In 1995, Toeppen registered about 200 internet domain names including some which were similar to well known companies and popular trademarks. Some of them included panavision.com, deltaairlines.com, neiman-marcus.com, eddiebauer.com and yankeestadium.com. Some of these companies, like Delta Air Lines, paid Toeppen to acquire the domain names from him. In 1996, Panavision, a camera manufacturing company, sued Toeppen for trademark infringement instead of paying him $13,000 for the domain. In 1998, the court ruled that Toeppen had to relinquish the domain name to Panavision. In a similar case brought in 1996, Intermatic Inc., a timer manufacturing company, sued Toeppen rather than pay him $5,000 for the domain name intermatic.com. The court ruled that the domain be transferred to Intermatic but ruled Intermatic had not proven willful trademark infringement or unfair competition. Both the Panavision and Intermatic cases were matters of first impression for the U.S. Courts in dealing with trademarks and domain registrations.

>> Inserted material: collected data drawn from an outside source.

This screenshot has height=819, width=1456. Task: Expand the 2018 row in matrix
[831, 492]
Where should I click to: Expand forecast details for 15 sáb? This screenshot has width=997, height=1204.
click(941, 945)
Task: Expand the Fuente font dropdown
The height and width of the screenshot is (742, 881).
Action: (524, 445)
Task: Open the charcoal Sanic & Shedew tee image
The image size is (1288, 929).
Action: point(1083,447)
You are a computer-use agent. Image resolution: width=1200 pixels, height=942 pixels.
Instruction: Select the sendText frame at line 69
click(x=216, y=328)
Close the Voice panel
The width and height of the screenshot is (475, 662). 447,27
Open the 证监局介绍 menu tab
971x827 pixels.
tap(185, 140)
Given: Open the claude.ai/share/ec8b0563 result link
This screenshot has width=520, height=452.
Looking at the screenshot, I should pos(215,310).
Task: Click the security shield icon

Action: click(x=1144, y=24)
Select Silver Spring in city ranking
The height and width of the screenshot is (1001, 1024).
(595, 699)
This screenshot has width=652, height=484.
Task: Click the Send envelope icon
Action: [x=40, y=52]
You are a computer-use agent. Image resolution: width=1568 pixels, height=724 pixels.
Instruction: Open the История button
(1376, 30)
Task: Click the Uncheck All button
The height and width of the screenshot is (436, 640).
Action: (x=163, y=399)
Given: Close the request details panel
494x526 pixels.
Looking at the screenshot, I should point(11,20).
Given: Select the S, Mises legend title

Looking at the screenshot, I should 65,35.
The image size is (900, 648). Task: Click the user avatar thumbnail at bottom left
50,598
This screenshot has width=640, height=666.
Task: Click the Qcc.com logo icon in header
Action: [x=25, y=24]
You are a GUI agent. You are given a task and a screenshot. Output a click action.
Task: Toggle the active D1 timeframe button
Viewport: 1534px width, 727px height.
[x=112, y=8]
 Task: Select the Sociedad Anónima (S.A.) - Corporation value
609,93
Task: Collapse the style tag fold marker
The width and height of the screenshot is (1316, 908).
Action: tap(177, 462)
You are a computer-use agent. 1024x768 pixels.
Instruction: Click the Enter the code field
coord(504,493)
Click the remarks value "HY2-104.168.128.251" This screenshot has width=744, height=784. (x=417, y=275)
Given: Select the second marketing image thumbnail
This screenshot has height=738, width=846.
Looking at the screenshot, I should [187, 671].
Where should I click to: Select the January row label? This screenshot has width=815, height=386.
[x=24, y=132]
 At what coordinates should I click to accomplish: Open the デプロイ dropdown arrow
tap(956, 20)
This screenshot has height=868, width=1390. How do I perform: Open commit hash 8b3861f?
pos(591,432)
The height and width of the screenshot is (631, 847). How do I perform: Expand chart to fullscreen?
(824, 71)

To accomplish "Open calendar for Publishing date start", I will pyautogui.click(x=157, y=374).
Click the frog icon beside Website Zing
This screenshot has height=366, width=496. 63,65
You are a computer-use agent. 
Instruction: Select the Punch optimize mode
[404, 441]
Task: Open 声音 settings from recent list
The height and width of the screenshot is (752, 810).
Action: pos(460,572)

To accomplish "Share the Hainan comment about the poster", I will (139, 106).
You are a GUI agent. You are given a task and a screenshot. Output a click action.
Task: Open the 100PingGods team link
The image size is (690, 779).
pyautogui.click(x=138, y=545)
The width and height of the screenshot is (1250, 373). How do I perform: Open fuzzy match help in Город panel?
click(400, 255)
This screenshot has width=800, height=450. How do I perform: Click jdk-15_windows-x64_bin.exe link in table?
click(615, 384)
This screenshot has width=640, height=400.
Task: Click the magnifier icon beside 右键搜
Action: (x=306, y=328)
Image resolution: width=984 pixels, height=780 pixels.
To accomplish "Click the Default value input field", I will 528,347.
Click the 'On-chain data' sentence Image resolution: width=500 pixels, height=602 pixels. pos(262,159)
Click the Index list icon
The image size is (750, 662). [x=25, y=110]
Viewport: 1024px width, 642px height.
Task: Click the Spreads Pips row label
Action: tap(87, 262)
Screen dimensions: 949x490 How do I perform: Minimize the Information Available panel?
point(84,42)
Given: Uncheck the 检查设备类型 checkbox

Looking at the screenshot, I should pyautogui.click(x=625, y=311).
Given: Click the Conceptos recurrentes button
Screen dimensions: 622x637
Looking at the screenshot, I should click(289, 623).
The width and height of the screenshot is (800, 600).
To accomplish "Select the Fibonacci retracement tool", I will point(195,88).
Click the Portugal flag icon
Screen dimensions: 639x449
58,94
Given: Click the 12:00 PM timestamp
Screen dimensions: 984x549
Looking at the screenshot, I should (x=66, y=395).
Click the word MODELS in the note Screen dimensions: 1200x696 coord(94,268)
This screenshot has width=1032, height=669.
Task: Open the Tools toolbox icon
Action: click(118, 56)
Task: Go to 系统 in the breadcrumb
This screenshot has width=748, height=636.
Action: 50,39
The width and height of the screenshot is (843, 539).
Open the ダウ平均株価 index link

The practice of registering trademarked words as domains for sale to trademark holders became known as Cybersquatting, a term that was first used by a court in 1998. In November 1999, after the Panavision case had ended, and while Intermatic Inc. v. Toeppen was still pending, the United States gave trademark holders a cause of action against registrants of domain names containing trademarks, in the Anticybersquatting Consumer Protection Act.
Bus transportation
In 1983, Toeppen founded Suburban Express to provide transportation from Urbana-Champaign and the surrounding area to Chicago. After waging an initial price war with rival Greyhound Lines, fares in competitive markets had been reduced, and Suburban Express' ticket sales in Urbana-Champaign equaled those of Greyhound by 1985. Toeppen also started Allerton Charter Coach, Inc., a charter bus company with three buses and four vans as of 2014. It operated as a subcontractor for Suburban Express. After sending a promotional email that stated "You won't feel like you're in China on our buses", Suburban Express was sued by the Illinois Attorney General in April 2018 for civil rights violations. The lawsuit was settled out of court by way of a consent decree which contained no finding or admission of wrongdoing. Toeppen closed Suburban Express and Allerton Charter Coach shortly after, "I've been tired of this business since about 2001."